> Exercise details
Using the listing that follows, return every line with the word "will".

> The input
━━━

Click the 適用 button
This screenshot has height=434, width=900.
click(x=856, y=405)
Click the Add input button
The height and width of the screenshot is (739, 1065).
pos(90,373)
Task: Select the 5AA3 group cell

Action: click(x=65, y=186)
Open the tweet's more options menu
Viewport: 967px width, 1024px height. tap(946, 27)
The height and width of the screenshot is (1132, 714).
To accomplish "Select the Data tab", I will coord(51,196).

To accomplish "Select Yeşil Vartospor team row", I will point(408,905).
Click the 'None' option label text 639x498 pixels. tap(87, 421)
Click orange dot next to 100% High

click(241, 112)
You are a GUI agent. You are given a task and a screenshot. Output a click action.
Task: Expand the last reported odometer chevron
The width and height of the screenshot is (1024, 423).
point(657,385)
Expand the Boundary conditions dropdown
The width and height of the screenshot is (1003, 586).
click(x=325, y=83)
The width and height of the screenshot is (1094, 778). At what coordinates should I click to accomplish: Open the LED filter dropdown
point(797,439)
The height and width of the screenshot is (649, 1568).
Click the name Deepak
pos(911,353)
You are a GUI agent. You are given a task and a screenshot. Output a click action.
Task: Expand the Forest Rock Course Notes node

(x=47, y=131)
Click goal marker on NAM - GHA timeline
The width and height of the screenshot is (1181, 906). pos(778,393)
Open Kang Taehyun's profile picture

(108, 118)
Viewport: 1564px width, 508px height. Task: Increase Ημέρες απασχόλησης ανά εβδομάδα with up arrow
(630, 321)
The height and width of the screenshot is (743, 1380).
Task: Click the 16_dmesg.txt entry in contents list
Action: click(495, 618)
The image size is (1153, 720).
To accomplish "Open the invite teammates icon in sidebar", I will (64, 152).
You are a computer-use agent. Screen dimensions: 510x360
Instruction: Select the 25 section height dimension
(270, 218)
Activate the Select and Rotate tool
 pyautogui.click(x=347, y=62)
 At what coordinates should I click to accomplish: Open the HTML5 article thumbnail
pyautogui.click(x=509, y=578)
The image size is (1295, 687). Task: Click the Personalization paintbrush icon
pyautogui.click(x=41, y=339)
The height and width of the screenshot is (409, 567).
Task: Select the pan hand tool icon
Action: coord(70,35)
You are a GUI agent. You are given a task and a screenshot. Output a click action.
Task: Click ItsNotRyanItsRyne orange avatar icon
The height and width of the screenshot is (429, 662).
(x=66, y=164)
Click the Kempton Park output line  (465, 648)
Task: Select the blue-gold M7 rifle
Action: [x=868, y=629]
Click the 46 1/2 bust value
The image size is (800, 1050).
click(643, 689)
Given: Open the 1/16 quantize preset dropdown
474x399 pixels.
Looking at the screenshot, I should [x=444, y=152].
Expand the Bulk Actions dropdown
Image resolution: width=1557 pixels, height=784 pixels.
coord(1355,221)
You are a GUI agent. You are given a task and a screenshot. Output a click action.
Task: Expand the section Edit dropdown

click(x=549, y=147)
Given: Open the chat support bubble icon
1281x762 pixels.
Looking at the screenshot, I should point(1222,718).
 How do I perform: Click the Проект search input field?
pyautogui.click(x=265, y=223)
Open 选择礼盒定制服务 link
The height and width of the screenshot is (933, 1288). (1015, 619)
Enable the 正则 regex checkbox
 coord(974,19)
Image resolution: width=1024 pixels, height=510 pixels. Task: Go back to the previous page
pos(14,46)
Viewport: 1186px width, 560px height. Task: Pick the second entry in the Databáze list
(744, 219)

━━━

> Solution to this task
To accomplish "Select the Data tab", I will coord(51,196).
To accomplish "Select Yeşil Vartospor team row", I will point(408,905).
To accomplish "Open the invite teammates icon in sidebar", I will (64, 152).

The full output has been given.